Конечно, должны быть две партии — левая и буржуазная. И это будет, к этому все придет, потому что это совершенно неизбежный тренд развития человечества. Конечно, человечество будет леветь, и мы должны возглавить этот процесс, это совершенно нормально.

Р. Голованов:

— Есть такой момент. Когда будет подбираться 24-й год или, может быть, раньше нужен будет другой лидер, другой президент. Или останется Владимир Путин? Какое у вас виденье по президентству?

З. Прилепин:

— Я думаю, что Владимир Владимирович Путин оставит пост президента. И он хочет оставить Россию в какой-то такой устойчивой конструкции, возможно, решить до 24-го года проблему со всей этой кликой. Не с либералами как таковыми, не с инакомыслящими, а с людьми, которые встроены в определенные конструкции, которые нацелены на создание хаоса и «оранжевой» революции в России. Таких людей надо, так или иначе, нивелировать или убрать и конструкцию вообще эту сломать. Конечно, начнут уже другую строить, но, тем не менее, надо с этим разобраться.

У нас в России миллионов 30 взрослых мужчин. Что, вы думаете, что не найдется какого-то человека, который воспитан, образован, разумен, который способен…

Р. Голованов:

— В этом и страх. Потому что нашелся однажды Горбачев.

З. Прилепин:

— Да, нашелся Горбачев. Бывает такое, это неизбежно.

Р. Голованов:

— Как и Николай II тоже, если уж честно говорить, как политический лидер он тоже был далеко не сильный.

З. Прилепин:

— Да, есть такой страх. Но для этого должны быть институции, в том числе политические партии, которые не просто являются ширмой с вывеской для определенных корпоративных интересов определенной группы людей, которая выдает себя на носителем той или иной идеологии, а просто реальные партии, которые имеют разнообразные структуры, готовые сражаться за государственность.

Знаете, я вспоминаю ситуацию «русской весны» Донбасса. Вот вчера, скажем, так не было еще Александра Владимировича Захарченко, и никто не предполагал.
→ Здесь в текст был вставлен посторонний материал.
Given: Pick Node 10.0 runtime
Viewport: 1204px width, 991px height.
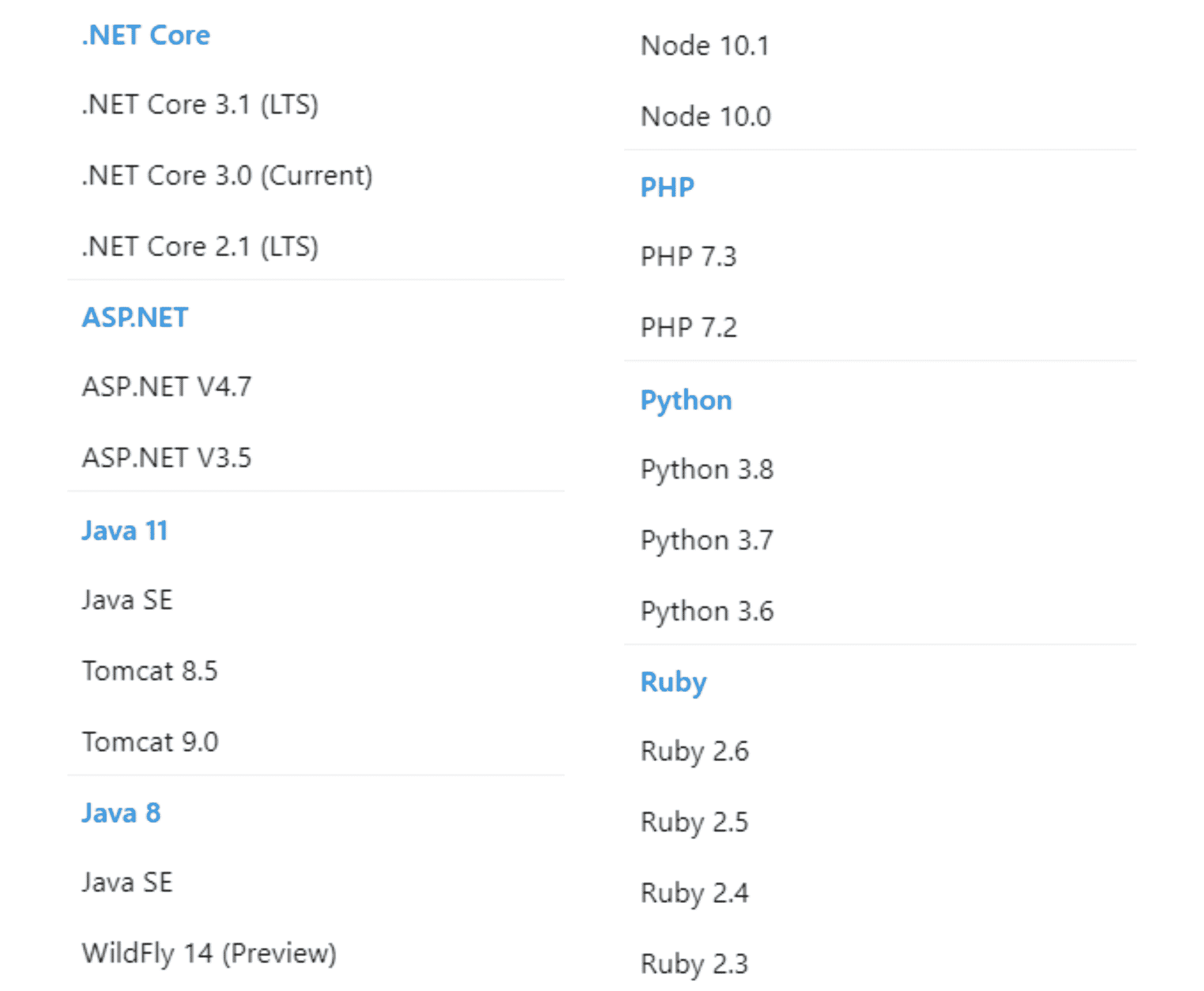Looking at the screenshot, I should pyautogui.click(x=705, y=116).
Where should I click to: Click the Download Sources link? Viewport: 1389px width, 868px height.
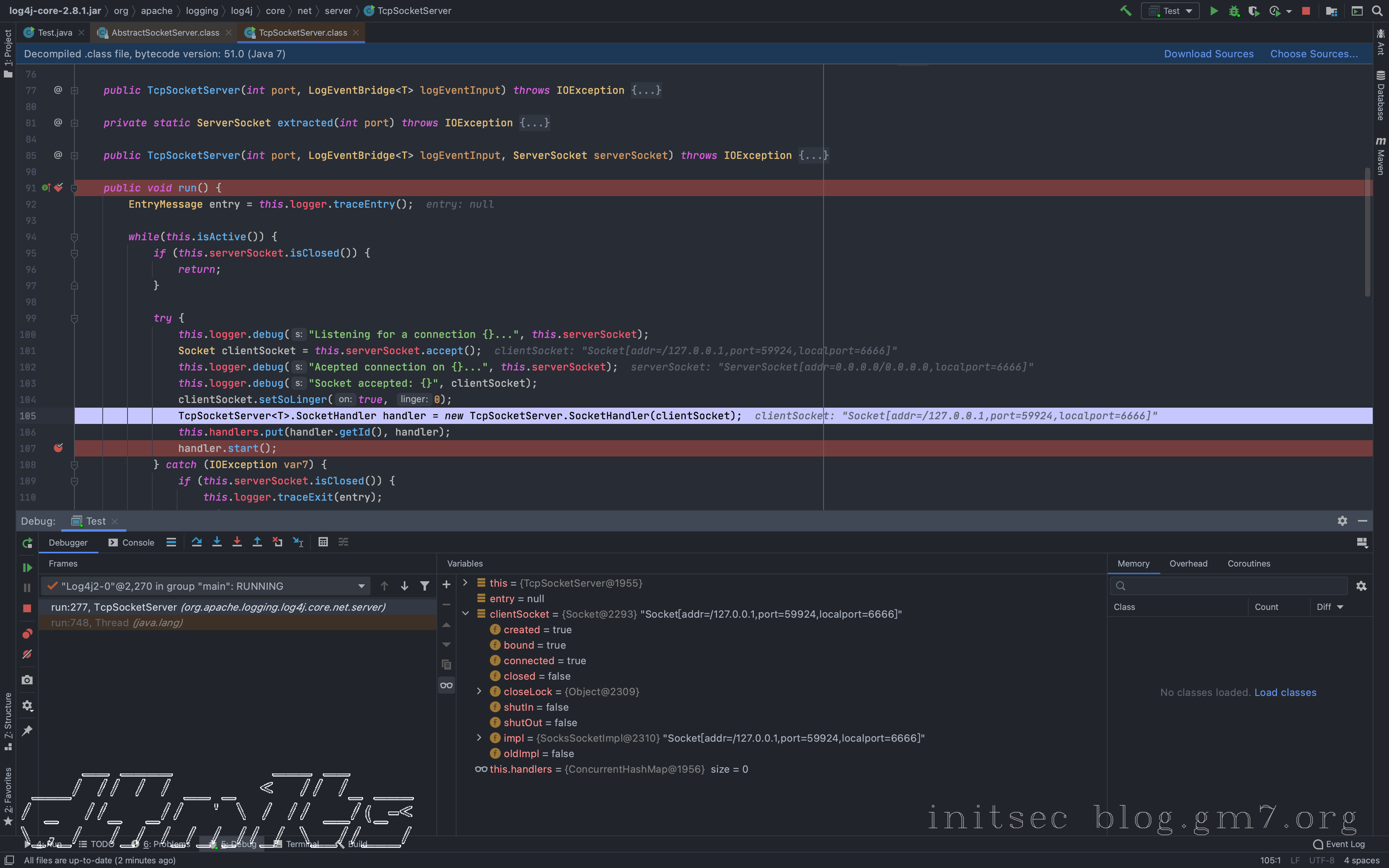(1208, 54)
Все думали — а кто, нет же этого человека? И действительно, пока не начался майдан, там существовали какие-то небольшие группы, а в целом не было ничего. А потом вдруг — раз! — и выясняется, что есть и идеологи, и офицеры, полевые командиры, свои святые. То есть все это есть внутри народа. А ведь на Донбассе живет 4 миллиона человек, из них, допустим, миллион мужчин. А у нас в 30 раз больше. Естественно, эти люди есть. Просто нужны определенные обстоятельства, чтобы они появились, чтобы их вычленили, нашли. Я думаю, что выбор есть.

Р. Голованов:

— По новостям. Вы сказали, что будет называться партия «Справедливая Россия. За правду». А зачем нужно было это слияние с Мироновым?

З. Прилепин:

— Слушайте, мы с вами, так или иначе, весь час говорим про левую повестку, что левая повестка будет возвращаться, что необходимо создание огромной большой левой партии, которая объединит и нас всех, и Коммунистическую партию, и иные организации — и «Суть времени» Кургиняна, и прочие замечательные организации, созданные в последние годы и десятилетия. Поэтому, для того чтобы не выглядеть, как разобщенные князья в Древней Руси, все люди, работающие в этом поле, все представители, все организации должны договориться. И вот мы демонстрируем, что в состоянии договориться.

Р. Голованов:

— А вы не боитесь, что, как 100 лет назад, начнутся внутренние разборки — меньшевики, большевики? И придется уже бороться с самим Мироновым, Зюгановым, Кургиняном?

З. Прилепин:

— Да нет. Слушайте, можно ведь ничем не заниматься. Вот у вас жена, она забеременела, а ты ей будешь говорить: «А ты не боишься, дорогая, что он вырастет и пойдет по плохой дорожке?» Мы взрослые люди, и мы получили очень большой опыт за эти 30 лет, некоторые выводы можно было сделать. Я надеюсь, что они их сделали. Поэтому создание коалиции, разнообразных этих конструкций — это нормальная политическая работа, и мы ею занимаемся, ничего в этом такого нет. Вот когда Путин начинает разбираться с нашими западными партнерами, мы же не говорим: а вы не боитесь, что Турция вас кинет или Германия вас кинет? Конечно, боится, но работать-то надо. Поэтому мы работаем. Есть опасения, но есть здравый смысл.